Your goal:
Show all lines from the data that include the word "below".
BEGIN Task inputs
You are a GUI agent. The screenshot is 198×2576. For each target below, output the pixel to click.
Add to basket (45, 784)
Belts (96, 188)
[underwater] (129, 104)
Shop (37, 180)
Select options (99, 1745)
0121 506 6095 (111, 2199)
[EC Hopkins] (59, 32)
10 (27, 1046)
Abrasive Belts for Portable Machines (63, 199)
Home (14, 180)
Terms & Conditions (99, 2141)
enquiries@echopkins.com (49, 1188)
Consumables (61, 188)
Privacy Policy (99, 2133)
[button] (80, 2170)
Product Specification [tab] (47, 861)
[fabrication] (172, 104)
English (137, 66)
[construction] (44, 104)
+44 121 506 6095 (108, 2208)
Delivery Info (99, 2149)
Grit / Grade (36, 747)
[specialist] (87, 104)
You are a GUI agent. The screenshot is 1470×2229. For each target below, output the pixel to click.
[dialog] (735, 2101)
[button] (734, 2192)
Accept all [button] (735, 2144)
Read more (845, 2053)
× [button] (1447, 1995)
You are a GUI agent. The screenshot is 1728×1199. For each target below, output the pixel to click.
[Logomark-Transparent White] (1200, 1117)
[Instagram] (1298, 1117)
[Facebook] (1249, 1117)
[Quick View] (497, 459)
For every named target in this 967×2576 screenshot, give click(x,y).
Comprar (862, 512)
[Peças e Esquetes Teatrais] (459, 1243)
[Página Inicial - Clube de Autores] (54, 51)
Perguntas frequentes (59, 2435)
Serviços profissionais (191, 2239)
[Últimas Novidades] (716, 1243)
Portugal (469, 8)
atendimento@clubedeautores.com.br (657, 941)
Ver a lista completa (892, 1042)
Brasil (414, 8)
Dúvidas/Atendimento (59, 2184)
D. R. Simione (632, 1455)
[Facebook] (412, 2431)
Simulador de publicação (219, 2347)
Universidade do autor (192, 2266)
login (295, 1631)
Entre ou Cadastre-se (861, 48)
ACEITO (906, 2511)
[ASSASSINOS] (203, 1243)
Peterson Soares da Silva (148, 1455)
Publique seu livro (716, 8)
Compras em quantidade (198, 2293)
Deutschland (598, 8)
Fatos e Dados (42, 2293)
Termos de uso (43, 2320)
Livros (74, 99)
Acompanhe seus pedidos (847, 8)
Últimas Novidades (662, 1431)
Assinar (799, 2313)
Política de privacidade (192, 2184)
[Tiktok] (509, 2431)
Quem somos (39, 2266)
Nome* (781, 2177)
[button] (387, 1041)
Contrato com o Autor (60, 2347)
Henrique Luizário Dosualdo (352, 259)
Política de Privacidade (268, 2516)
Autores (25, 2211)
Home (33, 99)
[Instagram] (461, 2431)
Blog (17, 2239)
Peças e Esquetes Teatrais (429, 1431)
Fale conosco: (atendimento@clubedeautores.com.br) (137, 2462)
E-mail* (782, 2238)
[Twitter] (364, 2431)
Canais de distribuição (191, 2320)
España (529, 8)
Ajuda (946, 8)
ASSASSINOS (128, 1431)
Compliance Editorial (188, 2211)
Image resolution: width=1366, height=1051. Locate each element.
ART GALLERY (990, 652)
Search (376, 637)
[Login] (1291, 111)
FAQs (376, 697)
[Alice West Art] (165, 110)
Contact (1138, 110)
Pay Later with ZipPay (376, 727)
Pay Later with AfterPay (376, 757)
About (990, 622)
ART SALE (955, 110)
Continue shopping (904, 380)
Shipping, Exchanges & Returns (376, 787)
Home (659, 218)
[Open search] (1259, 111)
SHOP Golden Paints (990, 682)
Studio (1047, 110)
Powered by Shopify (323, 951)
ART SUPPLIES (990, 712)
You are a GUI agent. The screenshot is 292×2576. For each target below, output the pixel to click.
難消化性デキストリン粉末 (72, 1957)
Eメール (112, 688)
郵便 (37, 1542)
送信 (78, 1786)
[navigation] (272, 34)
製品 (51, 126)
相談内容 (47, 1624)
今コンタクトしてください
END Task inputs
Exercise result:
You are a GUI agent. The screenshot is 198×2576. For each target below, output the pixel to click.
You are a GUI agent. The screenshot is 1470×2229. For each target below, output the pixel to click.
You are a GUI agent. The screenshot is 1728×1199. For each target below, output the pixel to click.
You are a GUI agent. The screenshot is 292×2576. For each target below, output the pixel to click.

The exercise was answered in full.